This is not the ETF revolution that democratised investing. This is something else — a flood of complex, high-fee products engineered primarily to attract assets rather than improve outcomes. Call it ETF slop: a high-volume proliferation of investment products that look innovative on paper but are likely to leave most buyers worse off.

The original promise of ETFs was straightforward: get broad market exposure at a fraction of the cost of actively managed mutual funds. Index ETFs with fees below 0.1% made that promise real. Investors responded by pulling billions from high-fee active funds. That was a genuine win. But the fund industry, facing squeezed margins and entrenched competition from giants like Vanguard and BlackRock, didn't sit still. Instead, it pivoted — packaging complexity, leverage, and behavioral appeal into ETF wrappers and marketing them aggressively to retail investors.

The result is a market where finding quality is harder than it used to be. The good products still exist. They're just increasingly buried.

Thematic ETFs: Buying the Story After the Peak

Thematic ETFs focus on specific economic trends — AI, clean energy, electric vehicles, cannabis, the metaverse. They are among the most emotionally compelling products in the ETF market, and among the worst-performing.

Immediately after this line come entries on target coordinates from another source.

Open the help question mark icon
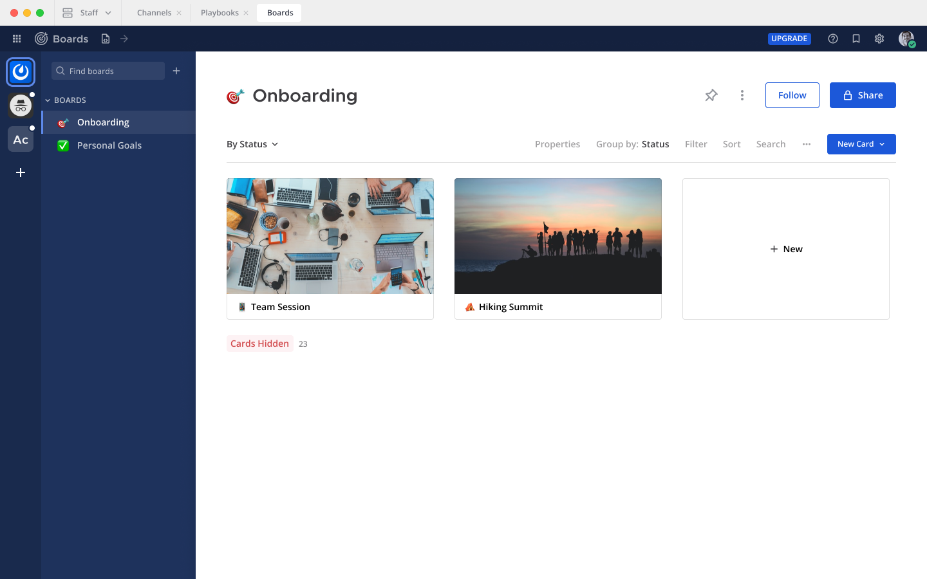 (833, 39)
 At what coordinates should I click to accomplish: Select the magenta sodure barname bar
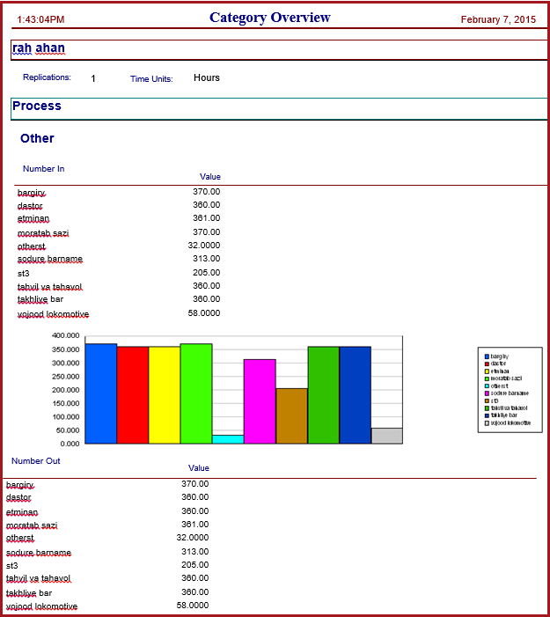[260, 401]
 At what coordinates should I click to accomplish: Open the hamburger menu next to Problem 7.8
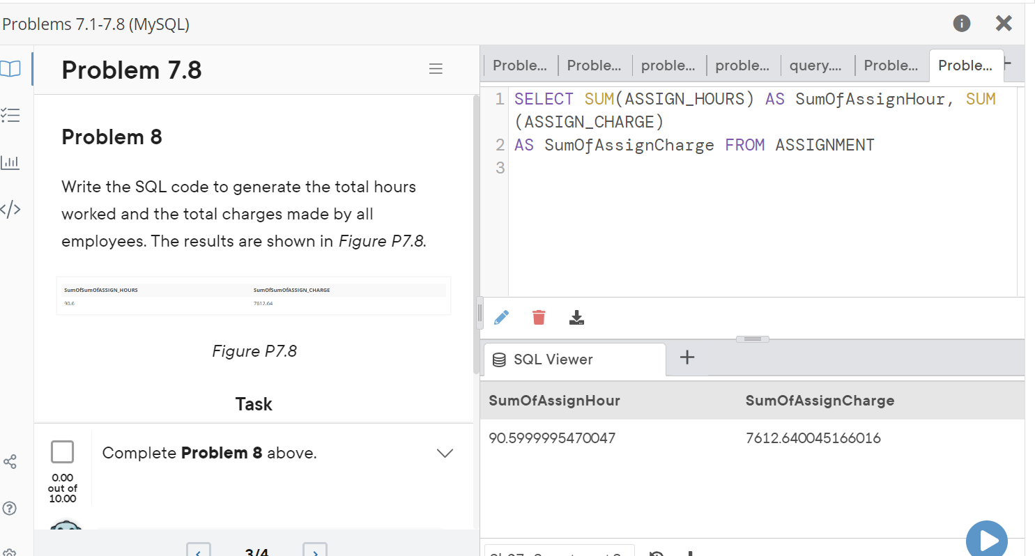tap(436, 68)
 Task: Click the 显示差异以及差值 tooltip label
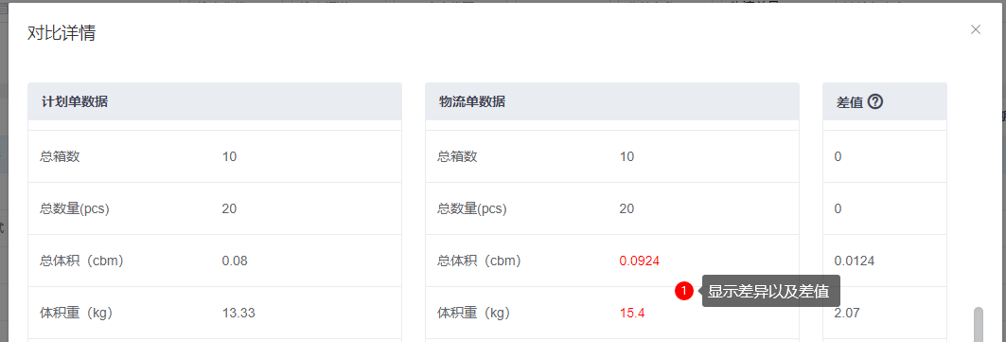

The mechanism behind their underperformance is well-documented. Thematic ETFs typically launch after the theme they represent has already delivered strong returns and attracted heavy media coverage. By the time the fund is available to retail investors, the stocks it holds have already been bid up to reflect optimistic expectations. What follows is predictable: expectations normalise, prices fall, and performance disappoints.

A 2021 academic study found that thematic ETFs underperform by an average of 6% per year in the five years following launch. Morningstar's Global Thematic Fund Landscape report reinforces this, finding that just over 10% of thematic funds globally manage to both survive and outperform global equities at the 10-year horizon. For Canadian-listed thematic funds, the data is more severe — 100% either close or underperform at 10 years, and 100% close by the 15-year mark.

Canadian cannabis funds illustrate the pattern in extreme form. When Canada legalised cannabis, thematic funds built around that sector peaked at more than 60% of the entire Canadian thematic fund market. They now account for roughly 1.4%. Today's hot themes — AI and cybersecurity — may not replicate that exact trajectory, but the structural dynamics driving thematic underperformance haven't changed.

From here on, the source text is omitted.